→ **WHAT YOU ARE ASKED TO DO**
Write out each line of the records that has "Pedoman" in it.

→ **INPUT MATERIAL**
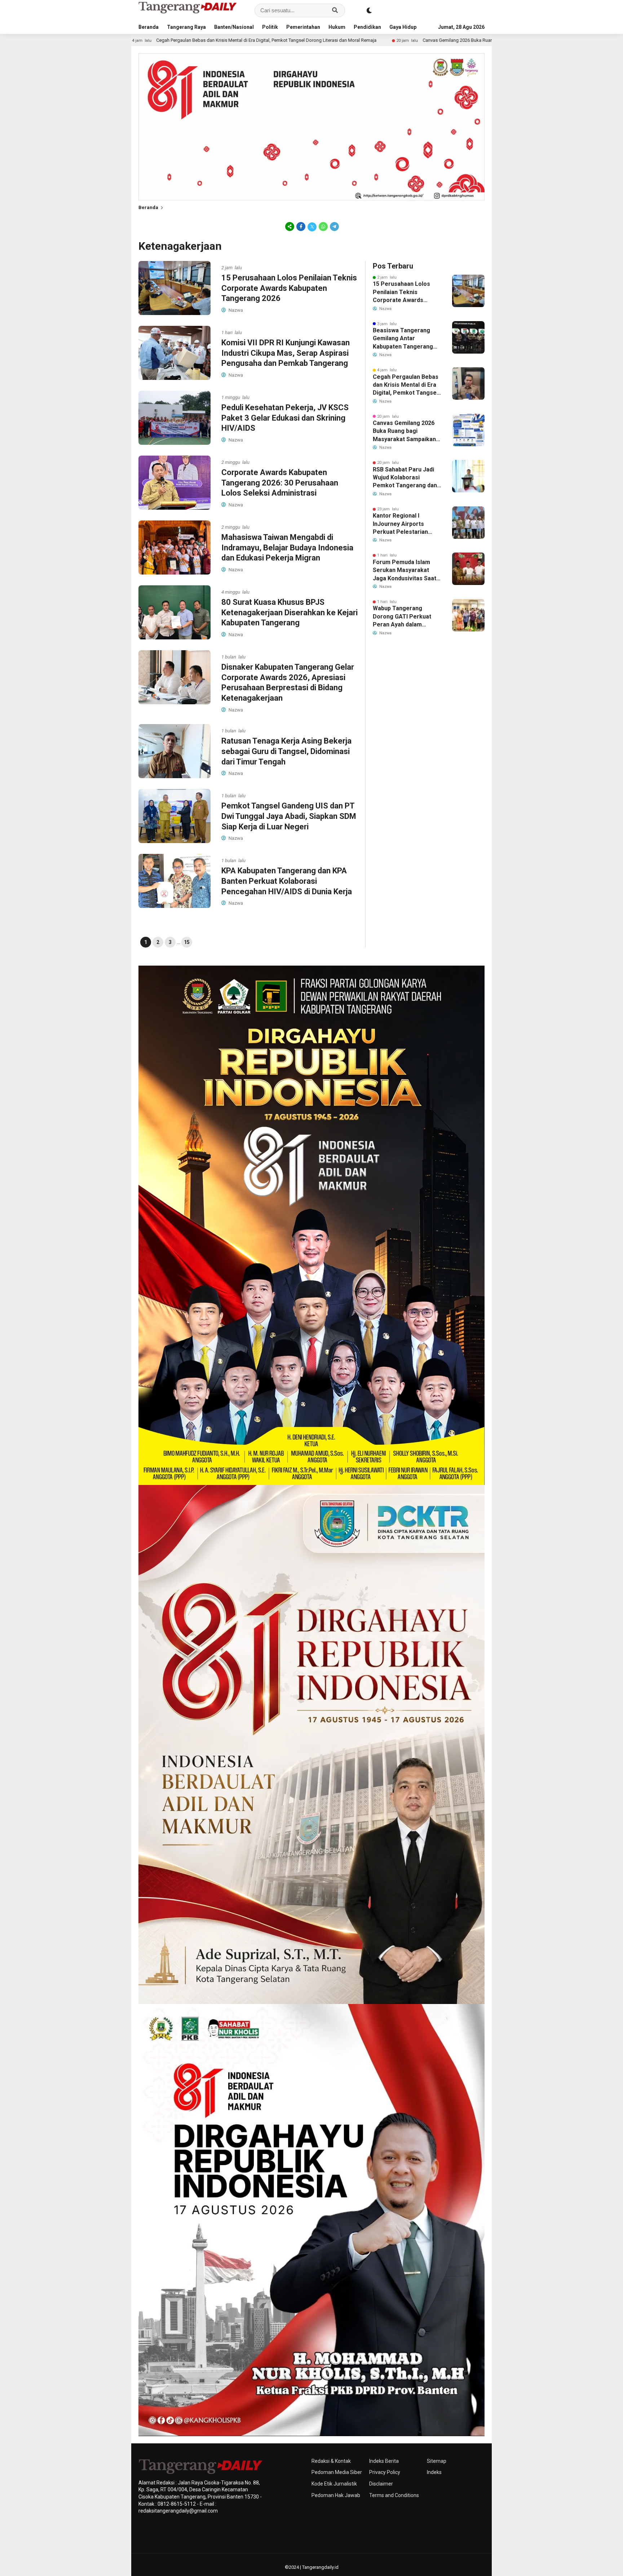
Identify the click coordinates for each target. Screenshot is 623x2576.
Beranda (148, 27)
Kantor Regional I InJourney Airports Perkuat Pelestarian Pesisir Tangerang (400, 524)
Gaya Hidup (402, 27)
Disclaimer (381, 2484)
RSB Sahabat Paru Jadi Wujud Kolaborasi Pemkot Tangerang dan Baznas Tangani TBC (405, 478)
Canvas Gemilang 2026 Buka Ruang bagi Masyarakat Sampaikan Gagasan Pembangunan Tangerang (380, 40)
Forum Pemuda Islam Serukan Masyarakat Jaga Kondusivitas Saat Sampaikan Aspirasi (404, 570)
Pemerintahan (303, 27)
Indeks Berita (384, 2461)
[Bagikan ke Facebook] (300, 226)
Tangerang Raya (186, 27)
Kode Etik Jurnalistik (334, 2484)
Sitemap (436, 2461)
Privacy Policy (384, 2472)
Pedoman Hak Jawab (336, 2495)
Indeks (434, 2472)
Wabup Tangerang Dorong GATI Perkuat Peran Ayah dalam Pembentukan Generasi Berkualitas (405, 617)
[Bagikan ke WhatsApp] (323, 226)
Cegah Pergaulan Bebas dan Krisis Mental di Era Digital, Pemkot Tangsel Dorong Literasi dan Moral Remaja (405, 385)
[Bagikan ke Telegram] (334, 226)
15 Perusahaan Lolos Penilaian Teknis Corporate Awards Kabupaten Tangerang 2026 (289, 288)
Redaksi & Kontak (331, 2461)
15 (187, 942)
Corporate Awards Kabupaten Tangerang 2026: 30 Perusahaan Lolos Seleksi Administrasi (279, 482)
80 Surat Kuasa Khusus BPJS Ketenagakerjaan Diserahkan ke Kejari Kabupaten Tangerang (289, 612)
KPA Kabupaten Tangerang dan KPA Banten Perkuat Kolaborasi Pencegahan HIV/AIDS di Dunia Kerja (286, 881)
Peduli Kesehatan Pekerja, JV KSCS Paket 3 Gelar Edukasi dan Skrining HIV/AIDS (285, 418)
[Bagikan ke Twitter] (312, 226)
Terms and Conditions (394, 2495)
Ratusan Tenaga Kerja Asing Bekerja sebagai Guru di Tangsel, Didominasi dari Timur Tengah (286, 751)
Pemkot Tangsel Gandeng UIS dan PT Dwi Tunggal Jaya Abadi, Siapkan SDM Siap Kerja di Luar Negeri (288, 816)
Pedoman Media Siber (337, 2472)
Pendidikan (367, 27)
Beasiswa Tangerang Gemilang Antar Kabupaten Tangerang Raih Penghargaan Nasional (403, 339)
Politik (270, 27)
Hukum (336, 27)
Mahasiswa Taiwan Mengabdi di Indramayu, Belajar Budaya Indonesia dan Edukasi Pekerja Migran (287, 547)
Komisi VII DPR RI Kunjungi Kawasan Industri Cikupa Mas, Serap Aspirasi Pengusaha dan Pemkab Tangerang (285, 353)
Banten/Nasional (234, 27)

→ **EXPECTED ANSWER**
Pedoman Hak Jawab (336, 2495)
Pedoman Media Siber (337, 2472)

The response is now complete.